In the data below, restate exactly the lines from the one with "Task: Select the Lasso tool in toolbox" to the final line, both included, but not the pictures.

*** Opening of Data to process ***

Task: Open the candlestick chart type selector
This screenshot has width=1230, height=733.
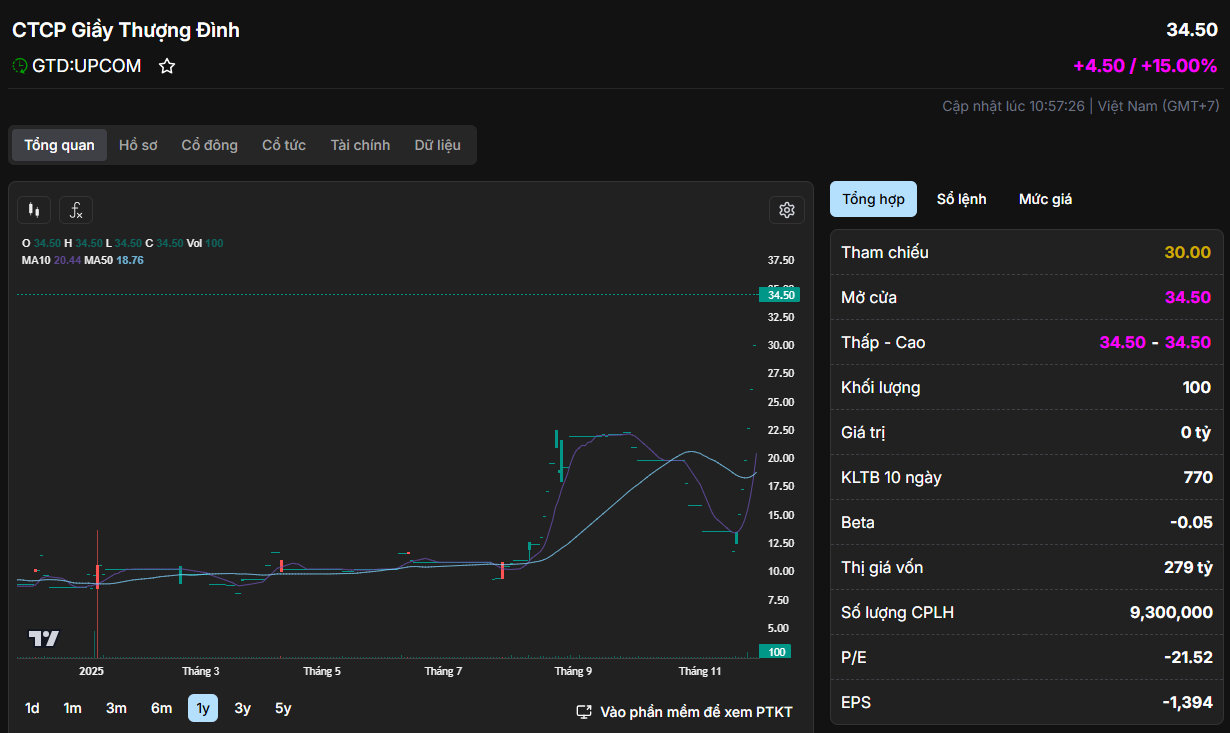Action: 34,210
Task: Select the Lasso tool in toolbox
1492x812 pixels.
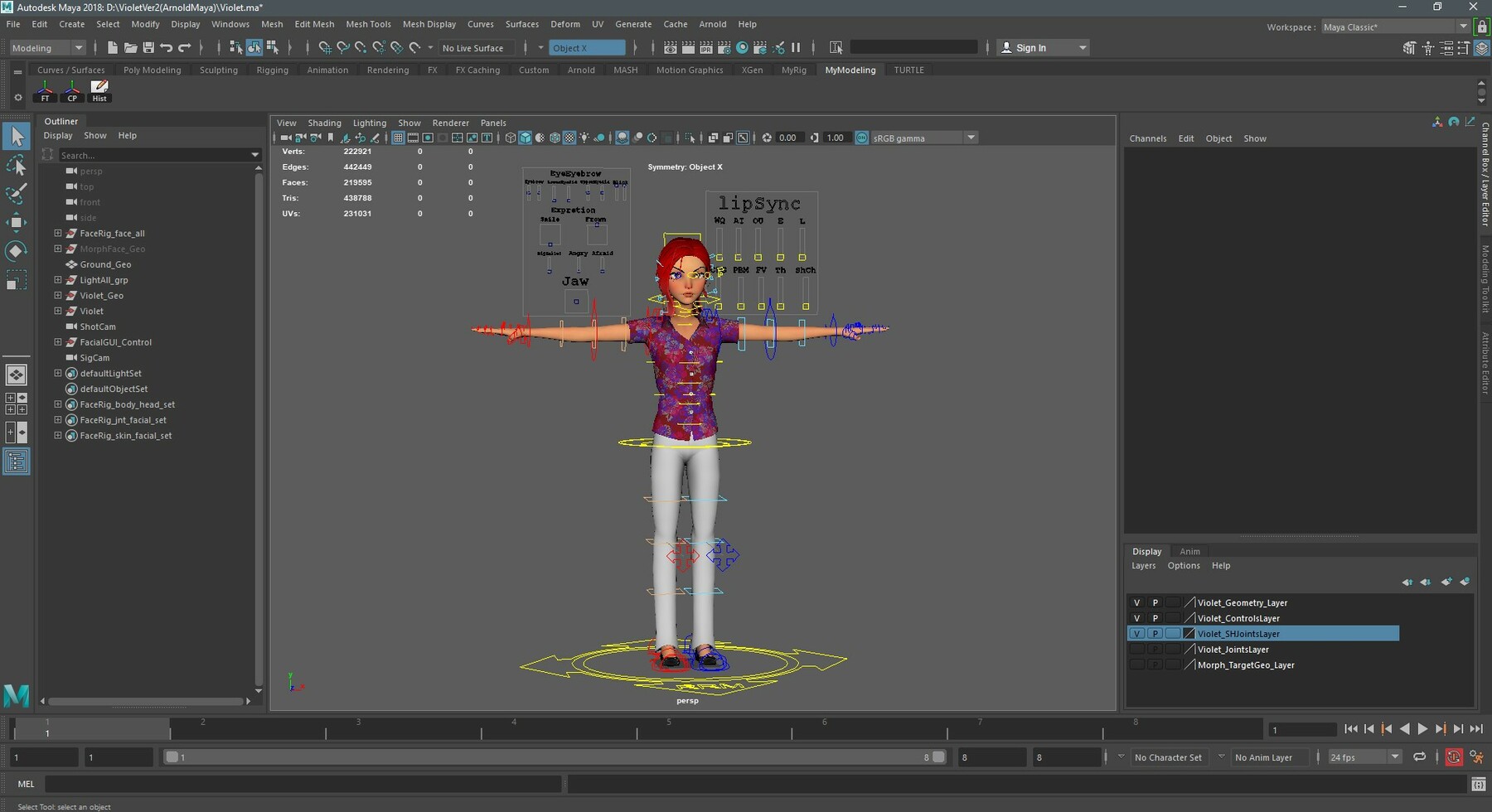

*** Close of Data to process ***

▶ Answer box
Task: Select the Lasso tool in toolbox
1492x812 pixels.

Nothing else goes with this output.